LAUSR

Microglia-involved neuroinflammation in the central nervous system (CNS) has been shown to aggravate brain damage and is associated with the pathogenesis of various neurodegenerative diseases. Thus, suppression of microglial activity has the potential to be a strategy for the treatment of neurodegenerative diseases. Pinitol, a methylated product of d -chiro-inositol, has been used as a treatment for blood-sugar metabolism and as an anti-tumor agent via its anti-inflammatory effects in cancer. However, whether or not pinitol can inhibit microglia-associated neuroinflammation is still unknown.

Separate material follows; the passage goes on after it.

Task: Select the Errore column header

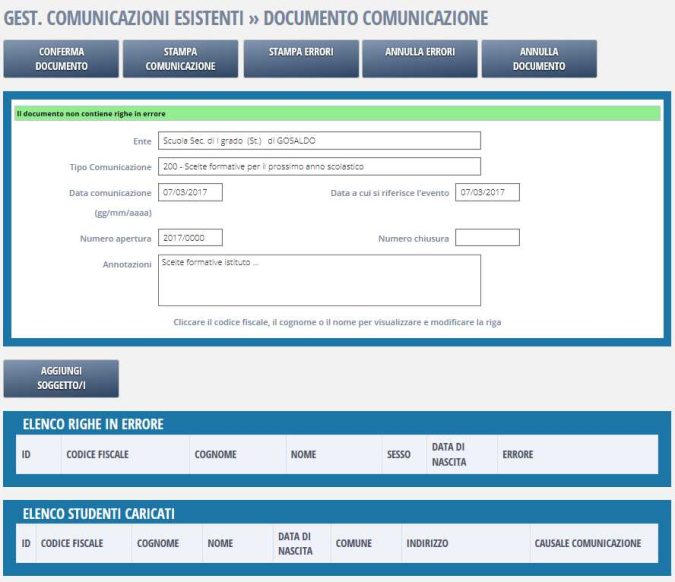Action: [517, 454]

This study aims to determine the effects of pinitol on inflammatory responses in BV2 microglia induced by LPS. Here, we found that the presence of pinitol ameliorates LPS-induced oxidative stress by reducing the production of ROS. Pinitol suppresses the expression and secretion of pro-inflammatory cytokines such as TNF-α, IL-1β, and IL-6. Notably, pinitol prevents the production of NO and PGE 2 by inhibiting the expression of iNOS and COX-2. Mechanistically, our findings demonstrate that pinitol inhibits the phosphorylation and degradation of IκBα and subsequent activation of NF-κB. Furthermore, we show that pinitol increases the expression of TREM2 in BV2 microglia, and silencing of TREM2 abolished the anti-inflammatory effects of pinitol. These findings suggest that TREM2 mediates the protective effects of pinitol against LPS in microglia. In summary, our results display that pinitol possesses a robust and beneficial effect against the LPS-induced inflammatory response in microglia.